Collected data
§ §

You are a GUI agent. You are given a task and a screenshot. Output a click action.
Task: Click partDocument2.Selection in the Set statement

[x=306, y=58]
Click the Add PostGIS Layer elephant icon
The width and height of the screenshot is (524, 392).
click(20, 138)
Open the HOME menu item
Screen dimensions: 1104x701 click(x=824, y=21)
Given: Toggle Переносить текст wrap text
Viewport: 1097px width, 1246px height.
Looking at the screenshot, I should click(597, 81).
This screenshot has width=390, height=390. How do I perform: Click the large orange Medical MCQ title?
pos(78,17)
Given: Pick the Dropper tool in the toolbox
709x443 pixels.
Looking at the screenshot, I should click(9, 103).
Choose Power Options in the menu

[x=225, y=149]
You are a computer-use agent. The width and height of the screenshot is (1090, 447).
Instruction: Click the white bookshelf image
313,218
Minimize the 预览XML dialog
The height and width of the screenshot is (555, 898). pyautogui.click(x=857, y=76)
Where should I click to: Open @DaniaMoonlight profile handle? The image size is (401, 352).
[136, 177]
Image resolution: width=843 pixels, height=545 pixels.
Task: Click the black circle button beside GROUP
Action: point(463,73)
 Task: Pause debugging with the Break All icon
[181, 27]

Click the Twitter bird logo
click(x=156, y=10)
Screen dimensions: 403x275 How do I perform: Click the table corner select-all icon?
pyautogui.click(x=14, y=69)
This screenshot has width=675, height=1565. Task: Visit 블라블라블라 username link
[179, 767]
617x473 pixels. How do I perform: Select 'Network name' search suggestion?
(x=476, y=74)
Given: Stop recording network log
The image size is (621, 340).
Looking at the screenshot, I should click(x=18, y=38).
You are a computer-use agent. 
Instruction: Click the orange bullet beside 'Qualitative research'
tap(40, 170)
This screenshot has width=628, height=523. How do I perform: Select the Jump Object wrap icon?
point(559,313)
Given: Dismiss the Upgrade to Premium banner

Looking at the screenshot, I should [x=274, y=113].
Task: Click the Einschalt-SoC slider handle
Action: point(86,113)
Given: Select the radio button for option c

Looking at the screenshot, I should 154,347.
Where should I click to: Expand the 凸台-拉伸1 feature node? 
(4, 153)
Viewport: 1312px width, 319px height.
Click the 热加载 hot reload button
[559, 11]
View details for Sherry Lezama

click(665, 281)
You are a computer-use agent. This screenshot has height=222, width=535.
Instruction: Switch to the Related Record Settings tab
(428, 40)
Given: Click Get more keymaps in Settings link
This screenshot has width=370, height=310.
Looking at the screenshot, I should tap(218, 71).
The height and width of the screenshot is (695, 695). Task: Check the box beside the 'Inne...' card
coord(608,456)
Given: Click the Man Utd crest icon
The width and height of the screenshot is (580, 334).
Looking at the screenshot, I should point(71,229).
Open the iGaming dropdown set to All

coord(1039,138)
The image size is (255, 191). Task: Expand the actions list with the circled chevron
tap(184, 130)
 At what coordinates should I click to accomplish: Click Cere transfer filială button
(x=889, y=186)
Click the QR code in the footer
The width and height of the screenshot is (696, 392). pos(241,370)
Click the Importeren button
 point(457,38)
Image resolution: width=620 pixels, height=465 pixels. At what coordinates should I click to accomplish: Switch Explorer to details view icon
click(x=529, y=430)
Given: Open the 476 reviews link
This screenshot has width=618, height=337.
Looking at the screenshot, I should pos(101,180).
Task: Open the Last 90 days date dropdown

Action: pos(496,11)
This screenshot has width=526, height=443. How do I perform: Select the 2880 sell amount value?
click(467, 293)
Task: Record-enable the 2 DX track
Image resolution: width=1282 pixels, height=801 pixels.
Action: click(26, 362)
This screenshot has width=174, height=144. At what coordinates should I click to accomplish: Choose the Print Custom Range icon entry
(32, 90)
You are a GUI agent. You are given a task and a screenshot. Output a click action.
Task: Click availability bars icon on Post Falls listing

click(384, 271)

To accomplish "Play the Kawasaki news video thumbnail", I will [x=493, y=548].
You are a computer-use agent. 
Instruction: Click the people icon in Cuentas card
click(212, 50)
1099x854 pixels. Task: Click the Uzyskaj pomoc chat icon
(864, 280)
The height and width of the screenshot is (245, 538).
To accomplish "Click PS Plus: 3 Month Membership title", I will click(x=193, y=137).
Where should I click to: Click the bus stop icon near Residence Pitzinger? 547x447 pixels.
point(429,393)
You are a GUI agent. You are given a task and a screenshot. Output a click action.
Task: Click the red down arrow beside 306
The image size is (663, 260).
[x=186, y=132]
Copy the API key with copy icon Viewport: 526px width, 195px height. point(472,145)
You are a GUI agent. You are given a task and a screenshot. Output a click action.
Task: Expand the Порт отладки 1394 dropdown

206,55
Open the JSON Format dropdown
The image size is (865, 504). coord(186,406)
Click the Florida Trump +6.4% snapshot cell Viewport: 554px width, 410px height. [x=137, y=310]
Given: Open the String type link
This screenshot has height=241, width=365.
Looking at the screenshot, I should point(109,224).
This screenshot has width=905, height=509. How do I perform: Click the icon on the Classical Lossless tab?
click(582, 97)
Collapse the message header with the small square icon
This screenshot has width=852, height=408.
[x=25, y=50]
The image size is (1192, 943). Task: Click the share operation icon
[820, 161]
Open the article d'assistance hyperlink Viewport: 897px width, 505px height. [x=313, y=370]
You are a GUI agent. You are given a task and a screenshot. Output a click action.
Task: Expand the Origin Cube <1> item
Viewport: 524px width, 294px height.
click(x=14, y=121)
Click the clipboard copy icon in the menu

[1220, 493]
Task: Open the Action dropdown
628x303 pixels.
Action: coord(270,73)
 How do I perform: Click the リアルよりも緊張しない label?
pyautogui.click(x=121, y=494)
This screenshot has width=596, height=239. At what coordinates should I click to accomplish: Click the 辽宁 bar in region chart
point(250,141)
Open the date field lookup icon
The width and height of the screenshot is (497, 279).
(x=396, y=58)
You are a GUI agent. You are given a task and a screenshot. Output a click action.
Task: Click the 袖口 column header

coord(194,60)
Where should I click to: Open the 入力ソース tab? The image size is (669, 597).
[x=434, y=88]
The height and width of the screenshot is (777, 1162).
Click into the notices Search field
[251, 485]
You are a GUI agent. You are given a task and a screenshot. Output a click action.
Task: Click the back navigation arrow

§ §

**EXERCISE INSTRUCTIONS**
Locate the lines above that hold the word "computer". Show every one of them.

**PROBLEM SOLUTION**
You are a computer-use agent. The width and height of the screenshot is (1090, 447).
You are a computer-use agent. 
You are a computer-use agent. This screenshot has height=222, width=535.
You are a computer-use agent. 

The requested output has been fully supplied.